In the 1960s, the Yakovlev Design Bureau proposed a project for a giant cargo helicopter VVP-6, capable of airlifting a whole battery of anti-aircraft missiles in one flight. This helicopter was a real flying monster. A tabletop model of the concept illustrates that the helicopter's fuselage is similar to an amphibious assault vehicle, but with three short wings on each side and a six-bladed propeller on each wing. The rotors were driven by four motors.

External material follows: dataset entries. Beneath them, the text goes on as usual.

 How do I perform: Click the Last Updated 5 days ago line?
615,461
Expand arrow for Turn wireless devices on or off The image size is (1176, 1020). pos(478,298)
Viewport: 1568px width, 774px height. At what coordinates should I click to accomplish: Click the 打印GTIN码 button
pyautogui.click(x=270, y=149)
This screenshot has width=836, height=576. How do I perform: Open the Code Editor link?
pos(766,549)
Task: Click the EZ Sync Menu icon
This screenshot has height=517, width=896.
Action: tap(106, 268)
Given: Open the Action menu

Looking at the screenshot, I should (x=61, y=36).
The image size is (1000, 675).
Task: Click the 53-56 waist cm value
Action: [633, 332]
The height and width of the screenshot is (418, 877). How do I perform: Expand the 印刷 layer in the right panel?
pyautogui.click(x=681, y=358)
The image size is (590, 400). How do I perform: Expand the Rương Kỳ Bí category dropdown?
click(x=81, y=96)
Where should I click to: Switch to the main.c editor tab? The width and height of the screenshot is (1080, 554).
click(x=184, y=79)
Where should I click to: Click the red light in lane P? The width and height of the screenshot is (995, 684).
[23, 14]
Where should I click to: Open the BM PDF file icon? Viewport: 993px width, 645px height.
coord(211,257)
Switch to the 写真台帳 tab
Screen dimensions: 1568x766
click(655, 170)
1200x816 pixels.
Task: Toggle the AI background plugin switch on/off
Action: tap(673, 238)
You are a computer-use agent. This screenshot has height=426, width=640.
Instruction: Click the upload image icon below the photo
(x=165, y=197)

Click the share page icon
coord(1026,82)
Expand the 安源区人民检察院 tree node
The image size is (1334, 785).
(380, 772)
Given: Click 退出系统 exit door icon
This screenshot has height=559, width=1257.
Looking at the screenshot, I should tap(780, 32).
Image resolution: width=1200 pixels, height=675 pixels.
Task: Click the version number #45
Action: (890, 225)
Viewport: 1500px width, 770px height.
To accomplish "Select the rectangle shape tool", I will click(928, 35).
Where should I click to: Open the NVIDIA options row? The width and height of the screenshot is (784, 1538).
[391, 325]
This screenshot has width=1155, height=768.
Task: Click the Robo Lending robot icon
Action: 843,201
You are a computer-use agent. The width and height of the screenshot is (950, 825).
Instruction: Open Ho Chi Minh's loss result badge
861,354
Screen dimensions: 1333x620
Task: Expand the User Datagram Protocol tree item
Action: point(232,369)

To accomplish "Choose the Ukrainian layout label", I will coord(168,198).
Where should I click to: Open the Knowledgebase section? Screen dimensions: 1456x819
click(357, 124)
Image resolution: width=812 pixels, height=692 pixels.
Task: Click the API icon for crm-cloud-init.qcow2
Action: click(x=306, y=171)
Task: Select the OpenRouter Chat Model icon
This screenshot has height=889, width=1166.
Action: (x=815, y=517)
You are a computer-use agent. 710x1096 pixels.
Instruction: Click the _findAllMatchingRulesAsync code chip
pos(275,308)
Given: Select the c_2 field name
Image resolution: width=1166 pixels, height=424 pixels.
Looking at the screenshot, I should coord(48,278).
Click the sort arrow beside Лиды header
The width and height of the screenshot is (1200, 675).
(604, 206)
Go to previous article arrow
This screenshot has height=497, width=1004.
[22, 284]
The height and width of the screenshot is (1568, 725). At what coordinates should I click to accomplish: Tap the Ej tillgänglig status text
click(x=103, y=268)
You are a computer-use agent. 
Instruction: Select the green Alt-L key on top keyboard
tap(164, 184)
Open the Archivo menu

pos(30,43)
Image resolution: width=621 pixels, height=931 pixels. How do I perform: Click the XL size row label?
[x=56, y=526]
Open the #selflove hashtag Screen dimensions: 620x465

The helicopter would have a length of about 53 meters - almost the same as the Boeing 777. On the upper deck of the huge rotorcraft, three pairs of surface-to-air missiles C-25 Berkut could be placed, lying flat like sardines in a can ... Additional missiles and radar systems were to be located on the lower deck. There were even plans to launch S-75 Dvina missiles from a helicopter, the length of which was about 12 meters.
However, according to Gordon and Komissarov, the use of such missiles would be unreasonable, since the SA-1 launchers rotated 360 degrees to track the target, and the huge flames emitted by the missiles during launches could damage the propellers of the flying machine. In addition, the helicopter would be an excellent target for enemy anti-aircraft guns and fighters.